- 依頼 -
(a) レコーディング日記の「音楽的要求があればこれは進ん」から「ウォーリーズ・セッションのため僕は早引き。その後3曲のギター録りが完了。」までを、両はしの語句も含めてそのまま繰り返してください。
(b) レコーディング日記を、最後の文のあとから書き進めてください。

- 出典 -
レコーディング記

折角なので、ここに記しておきましょう。
個人的反省も添えて。


6月4日
"Soul River""ぼくのスウィング""Spanish Ecstasy"のドラム・ベースを録音。
"Shattered Love"も録音したが、納得が行かなかったのでボツに。
クリックのテンポを各曲のセクション毎に、必要に応じて変えるという手法を新鮮に感じた。
音楽的要求があればこれは進んでやるべきだし、往々にしてこの手法は理に適っていると思う。


5日
上記3曲のピアノを録音。
"Soul River"のピアノは中々のドライヴ感が出たように思う。自分のこの曲への愛情を強く感じた。
シンセパッドも併せて録音。
"ぼくのスウィング"はピアノソロに非常に苦戦。正直あまり納得のいくプレイはできないまま終わってしまった。
こうしたリズムが自分の体内にはあまり育まれていない、という事実を突きつけられる。
ストリングス・ピチカートをキーボードで入れるが、極めてキーボーディスト的なボイシングに明石さんが苦言。
結果、3つの音の間隔を広げた「ナチュラルな和音」に変更。
"Spanish Ecstasy"はクリックのテンポ変動に最初戸惑うも、どうにか録り終える。
イントロなど、ピアノが際立つ箇所でのダイナミクスのコントロールが課題として浮かび上がる。
ウォーリーズ・セッションのため僕は早引き。その後3曲のギター録りが完了。


11日
3曲の弦を録音。明石さんの用事のため夜19時すぎに終了。

[画面に見えている対象を探すためのデータ]

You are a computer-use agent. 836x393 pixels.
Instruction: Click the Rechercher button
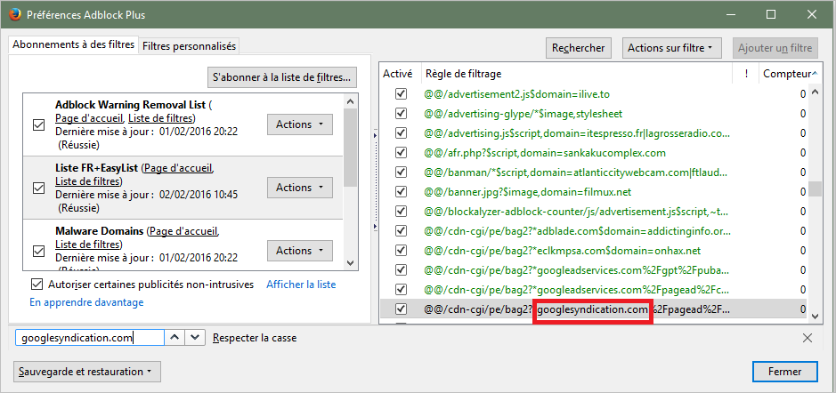tap(578, 48)
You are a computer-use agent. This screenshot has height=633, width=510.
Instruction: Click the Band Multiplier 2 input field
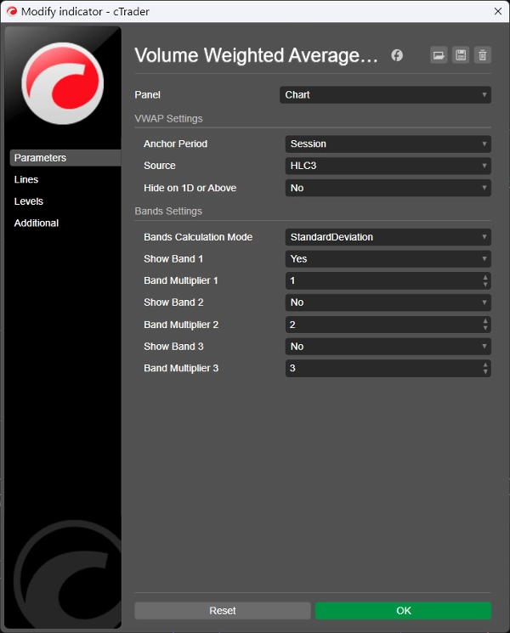[x=383, y=325]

- 回答 -
(a)
音楽的要求があればこれは進んでやるべきだし、往々にしてこの手法は理に適っていると思う。


5日
上記3曲のピアノを録音。
"Soul River"のピアノは中々のドライヴ感が出たように思う。自分のこの曲への愛情を強く感じた。
シンセパッドも併せて録音。
"ぼくのスウィング"はピアノソロに非常に苦戦。正直あまり納得のいくプレイはできないまま終わってしまった。
こうしたリズムが自分の体内にはあまり育まれていない、という事実を突きつけられる。
ストリングス・ピチカートをキーボードで入れるが、極めてキーボーディスト的なボイシングに明石さんが苦言。
結果、3つの音の間隔を広げた「ナチュラルな和音」に変更。
"Spanish Ecstasy"はクリックのテンポ変動に最初戸惑うも、どうにか録り終える。
イントロなど、ピアノが際立つ箇所でのダイナミクスのコントロールが課題として浮かび上がる。
ウォーリーズ・セッションのため僕は早引き。その後3曲のギター録りが完了。

(b)
僕はミドフェスのため、この日は全く出席できず。


14日
茶水のスタジオにおいて、残り曲のクリックだけを作る作業。
「3時間くらいでできるだろう」と言って実際に3時間で仕上げてしまう明石さんは凄い。


24日
ドラム・ベースの録音。
クリックを作っておいたのがよかったのか、
"Trust Your Groove" "Take Me To The Carnival" "Who Loves Rain" "Brazilian Sunset" "Flying Express II"の5曲を録り終える。
まだ時間があったので"霧時雨"を録音するも、クオリティの問題でボツに。
この日は少し余裕を持ってここで打ち切る。明石さんに「根性無し」と言われる。その後、「僕も根性無しなんだよ」と明石さん。


25日
"霧時雨"のドラム・ベースを録音。
その後は怒涛のピアノレコーディング。
"Trust Your Groove"は納得の出来。中間部の機械のような8分音符のアルペジオが求められる個所が心残りといえば心残り。
"Take Me To The Carnival"はテイクを重ねるごとに序々に雰囲気を掴み、テイク3がほぼそのままOKテイクに。
ライブと変わらないテンションでピアノを入れた。これでいい。はず。
"Flying Express II"ソロが速すぎてなかなかうまくいかないが、テイク2でそれなりのものができたのでソロはこれをOKテイクにする。その他の箇所はテイク2をもとにパンチインを数度施し完成。
この曲やカーニバルでは、自分の技術の限界にぶち当たった感がある。
"Brazilian Sunset"のピアノはすぐに終わった。
"霧時雨"のピアノの刻みは、クリックに合わせるべきかドラムに寄り添うべきか迷っていたが、
結局クリックに合わせての演奏に。地獄のような我慢大会。
その後ドラムとピアノが音楽的に絡む位置にくるように、文明の利器と明石さんの知恵が活躍するのでしょう。


ここでピアノは休憩。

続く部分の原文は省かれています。